WilburIsSomePig · 26/08/2018 07:11

let your inlaws have their freedom of life back.. Bit dramatic. It's one day a week and they offered.

I can't for the life of me understand the posters who imply that because they look after their grandchildren they don't have to consider their safety in the same way as you normally would. That's ridiculous.

Cheby · 26/08/2018 07:13

OP has pointed out very clearly that the seat the PIL bought goes up to 18kg. This is very standard for FF seats. It means the 5 point harness isn’t safe in a crash if a fully clothed child weighs more than 18kg. If a child is 50th centile for weight, they will hit 18kg around age 4. If a child is above the 50th centile, they will git 18kg before 4 and will need an ERF or FF seat which harnesses up to 25kg. There are more around these days, but 18kg is the most common type. The expectation is that after this weight they will begin to use a HBB, but to use a HBB safely children need to be able to reliably sit still and straight in their seat. This doesn’t usually happen until they are over 4. And in any case, rear facing is by far and away the safest, so the longer you can RF the better. My extremely tall DC1 outgrew her seats for height age 3.10. She wasn’t out of the weight limit, so we switched them FF (more room height wise due to positioning of shoulder straps) until she was 4, then we bought a really decent HBB that will last her until she is 150cm.

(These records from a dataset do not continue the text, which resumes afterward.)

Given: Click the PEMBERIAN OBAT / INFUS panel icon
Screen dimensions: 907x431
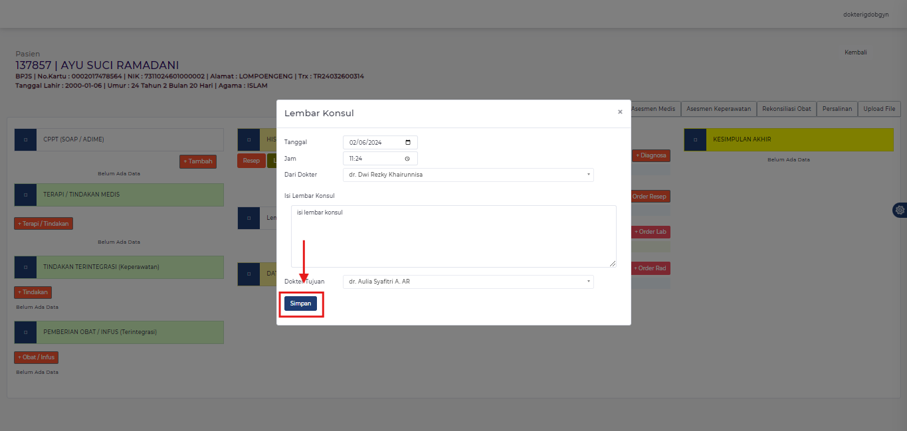Looking at the screenshot, I should click(x=25, y=332).
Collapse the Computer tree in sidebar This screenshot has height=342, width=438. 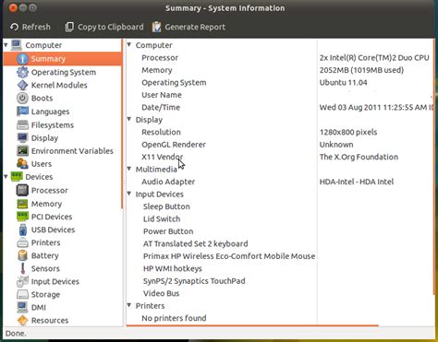click(6, 45)
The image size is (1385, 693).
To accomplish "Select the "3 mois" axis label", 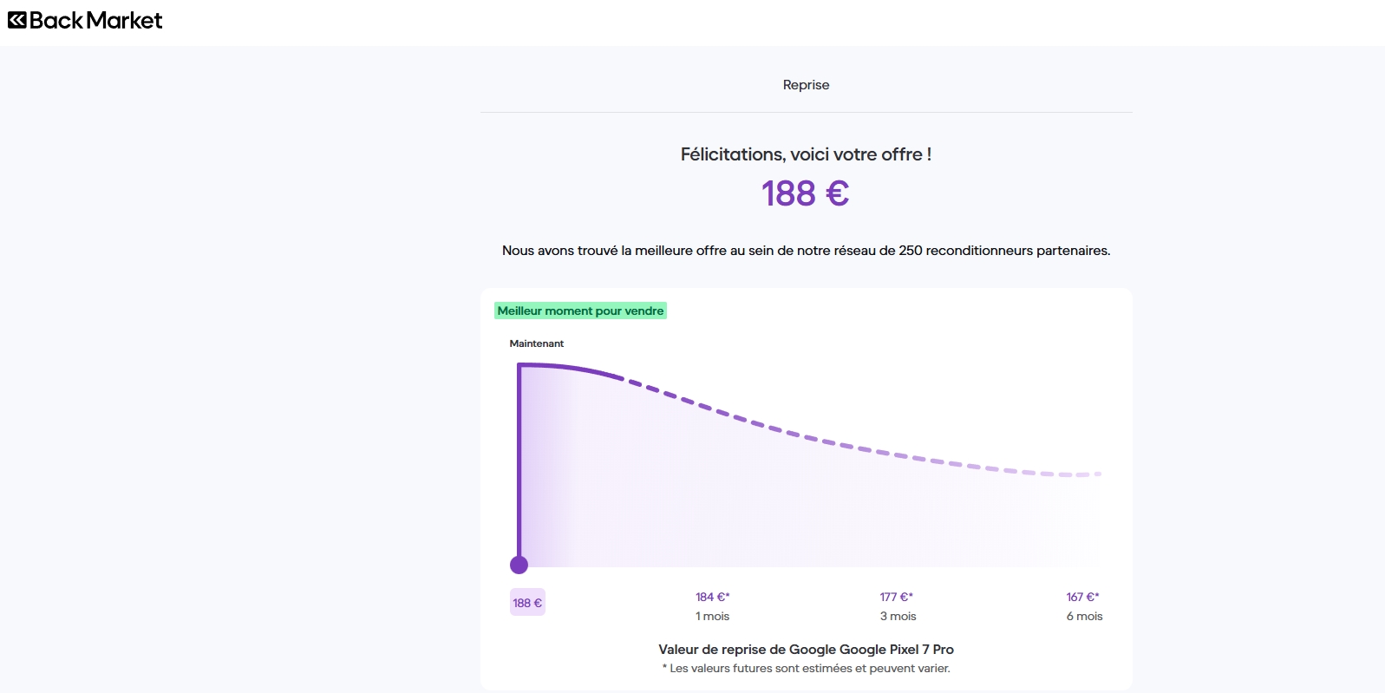I will pyautogui.click(x=898, y=617).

bengalcat · 26/08/2018 07:19

When my parents looked after my child / baby I simply transferred my car seat to their car or kids fathers car if he was taking her her out - for only one day a week car seats for two kids for two cars seems unnecessary but if you wish to keep your car seats in your car then why didn't you buy your preferred car seat for their car from the outset

usingadifferentname · 26/08/2018 07:20

My in laws look after our LO once a week. We bought them a ERF car seat before they got the chance to get their own car seat, told them a little white lie that we’d seen it on offer to avoid offending them. They were insistent on buying their own but happily accepted our white lie.

I think when you are getting free child care then you have to accept that things may not always be to your liking or otherwise look for alternative childcare. We know that our LO is well looked after by in laws although they do tend to give LO what I’d class as junk food but in the grand scheme of things it’s once a week. We are grateful for their help.

Your last message was unnecessary, your DH has spoken to his mum and sorted it so you sending another message was OTT. Don’t blame your FIL for coming round, to be honest you sound similar in personalities.